Second, the change in 3MeK4H3 levels suggests that enrichment of members of the complex may also rapidly induce repressive transcriptional changes mainly in CpG island-containing genes with significant basal expression. Indeed, the CpG island-containing genes, MYC, ACTB, TIMP3, and MLH1, all have reduced nascent transcription levels within 30 minutes after treatment (Figure 6C). In contrast, the non-CpG island-containing genes, NANOG, HBD, and IL8, either gain or have no change in their nascent transcription levels suggesting that the reduction in transcription for high expression genes is not solely due to a global DNA damage-induced decrease in transcription (Figure 6C).

Third, we find important correlates for genes that develop cancer-specific, abnormal, CpG island DNA hypermethylation. Genes with a high frequency for this change in colon cancer that are unmethylated or hypermethylated in SW480 cells, have damage-induced enrichment of the silencing proteins (Figure 6D & Figure S5D).

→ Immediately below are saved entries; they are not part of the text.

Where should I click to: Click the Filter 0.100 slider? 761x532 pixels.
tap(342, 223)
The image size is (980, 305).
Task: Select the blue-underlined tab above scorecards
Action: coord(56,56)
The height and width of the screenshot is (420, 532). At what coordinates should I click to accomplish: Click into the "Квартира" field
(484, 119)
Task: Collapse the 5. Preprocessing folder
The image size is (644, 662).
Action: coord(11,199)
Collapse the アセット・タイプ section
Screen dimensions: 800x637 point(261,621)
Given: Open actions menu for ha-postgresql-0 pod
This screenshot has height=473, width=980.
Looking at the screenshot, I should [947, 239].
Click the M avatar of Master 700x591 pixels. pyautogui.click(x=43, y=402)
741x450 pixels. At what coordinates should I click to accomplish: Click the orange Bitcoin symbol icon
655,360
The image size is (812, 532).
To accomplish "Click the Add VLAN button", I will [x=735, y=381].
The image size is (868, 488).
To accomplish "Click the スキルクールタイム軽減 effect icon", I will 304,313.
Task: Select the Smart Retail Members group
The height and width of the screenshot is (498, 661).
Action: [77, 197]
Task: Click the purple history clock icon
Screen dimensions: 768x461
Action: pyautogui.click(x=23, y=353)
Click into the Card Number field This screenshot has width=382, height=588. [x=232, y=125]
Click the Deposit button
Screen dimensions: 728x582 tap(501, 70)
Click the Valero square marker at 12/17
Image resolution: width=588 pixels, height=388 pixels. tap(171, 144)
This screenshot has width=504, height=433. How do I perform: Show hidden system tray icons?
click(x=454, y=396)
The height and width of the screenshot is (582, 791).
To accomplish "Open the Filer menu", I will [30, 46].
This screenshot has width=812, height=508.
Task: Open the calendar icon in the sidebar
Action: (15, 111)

Fourth, we examined DNA methylation by bisulfite sequencing for representative genes. We did not observe any CpG methylation in the promoter CpG island of the high expression gene, MYC, which does not become hypermethylated in cancer (data not shown). However, at the short time point examined we find increases in DNA methylation for the MLH1, SFRP5, and SFRP4 genes, which are frequently hypermethylated in colon cancer but are unmethylated in SW480 cells (Figure 6E). These three genes are basally expressed to varying degrees in SW480 cells and the level of observed increases in DNA methylation are inverse to this expression (Figure 6E). This finding fits well with emerging data that cancer specific, promoter DNA methylation mostly targets genes, which normally have low basal expression (Hahn et al., 2008). This data suggests that localization of members of the complex to gene promoters has functional consequences, including histone mark changes, reduction in nascent transcription, and/or increases in DNA methylation.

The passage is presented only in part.